The data
+===+

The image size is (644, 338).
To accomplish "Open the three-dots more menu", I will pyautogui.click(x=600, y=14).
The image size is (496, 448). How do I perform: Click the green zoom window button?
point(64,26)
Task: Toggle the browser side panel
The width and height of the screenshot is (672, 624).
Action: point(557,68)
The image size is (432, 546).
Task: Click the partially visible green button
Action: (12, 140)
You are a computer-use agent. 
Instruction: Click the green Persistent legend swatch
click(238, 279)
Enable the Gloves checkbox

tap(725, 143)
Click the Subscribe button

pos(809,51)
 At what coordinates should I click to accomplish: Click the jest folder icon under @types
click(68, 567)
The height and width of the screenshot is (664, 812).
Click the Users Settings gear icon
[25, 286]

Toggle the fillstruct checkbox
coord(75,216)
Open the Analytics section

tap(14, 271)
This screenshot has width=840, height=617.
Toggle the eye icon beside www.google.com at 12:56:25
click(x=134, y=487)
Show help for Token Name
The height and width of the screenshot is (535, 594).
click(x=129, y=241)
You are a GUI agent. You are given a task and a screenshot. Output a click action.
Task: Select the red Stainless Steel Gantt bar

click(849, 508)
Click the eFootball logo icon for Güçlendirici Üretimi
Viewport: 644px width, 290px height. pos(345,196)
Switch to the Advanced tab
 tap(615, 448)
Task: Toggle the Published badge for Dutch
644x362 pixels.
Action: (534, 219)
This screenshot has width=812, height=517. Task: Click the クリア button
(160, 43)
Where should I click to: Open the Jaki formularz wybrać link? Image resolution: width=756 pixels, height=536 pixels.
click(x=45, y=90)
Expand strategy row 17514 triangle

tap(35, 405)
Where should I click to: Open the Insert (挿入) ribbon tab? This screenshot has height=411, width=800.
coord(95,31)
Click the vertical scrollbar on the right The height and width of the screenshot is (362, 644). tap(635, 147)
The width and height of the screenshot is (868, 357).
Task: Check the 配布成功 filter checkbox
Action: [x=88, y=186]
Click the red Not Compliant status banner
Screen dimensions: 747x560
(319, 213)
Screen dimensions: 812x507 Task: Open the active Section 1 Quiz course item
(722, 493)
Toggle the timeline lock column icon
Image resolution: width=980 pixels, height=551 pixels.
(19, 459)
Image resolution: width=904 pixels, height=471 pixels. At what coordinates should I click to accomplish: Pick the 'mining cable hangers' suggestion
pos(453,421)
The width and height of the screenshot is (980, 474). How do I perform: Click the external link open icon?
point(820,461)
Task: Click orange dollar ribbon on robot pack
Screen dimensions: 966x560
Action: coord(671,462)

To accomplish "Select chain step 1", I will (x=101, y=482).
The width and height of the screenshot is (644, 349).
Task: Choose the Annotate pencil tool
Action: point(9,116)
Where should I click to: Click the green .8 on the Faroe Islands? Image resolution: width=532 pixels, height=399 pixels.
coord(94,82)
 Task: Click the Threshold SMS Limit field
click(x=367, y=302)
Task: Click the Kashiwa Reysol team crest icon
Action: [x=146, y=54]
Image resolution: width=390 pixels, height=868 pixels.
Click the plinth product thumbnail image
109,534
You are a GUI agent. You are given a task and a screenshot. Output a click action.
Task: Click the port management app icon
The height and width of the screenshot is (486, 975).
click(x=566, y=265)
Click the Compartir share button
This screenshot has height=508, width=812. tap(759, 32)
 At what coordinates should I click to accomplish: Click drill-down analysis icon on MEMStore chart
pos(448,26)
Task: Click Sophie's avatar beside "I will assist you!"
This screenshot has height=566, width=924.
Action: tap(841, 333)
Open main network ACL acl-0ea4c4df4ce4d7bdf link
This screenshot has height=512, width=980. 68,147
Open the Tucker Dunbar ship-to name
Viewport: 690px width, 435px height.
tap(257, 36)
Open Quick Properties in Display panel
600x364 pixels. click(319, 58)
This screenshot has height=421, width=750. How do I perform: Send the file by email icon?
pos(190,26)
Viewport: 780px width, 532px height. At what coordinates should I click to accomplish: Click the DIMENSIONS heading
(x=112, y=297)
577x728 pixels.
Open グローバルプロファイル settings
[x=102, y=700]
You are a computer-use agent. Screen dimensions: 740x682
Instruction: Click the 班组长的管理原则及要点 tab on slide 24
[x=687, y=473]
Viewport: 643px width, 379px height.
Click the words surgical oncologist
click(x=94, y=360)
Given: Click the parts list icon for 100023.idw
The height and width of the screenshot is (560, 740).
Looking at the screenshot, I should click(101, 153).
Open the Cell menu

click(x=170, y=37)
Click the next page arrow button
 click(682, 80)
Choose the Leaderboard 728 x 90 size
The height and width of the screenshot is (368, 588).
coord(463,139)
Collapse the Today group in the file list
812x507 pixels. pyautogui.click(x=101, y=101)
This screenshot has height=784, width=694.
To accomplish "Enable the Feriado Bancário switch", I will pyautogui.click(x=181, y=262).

+===+

Task objective
Scan the material above. Return every line containing the string "computer".

Reply
You are a computer-use agent. 
You are a computer-use agent. Screen dimensions: 740x682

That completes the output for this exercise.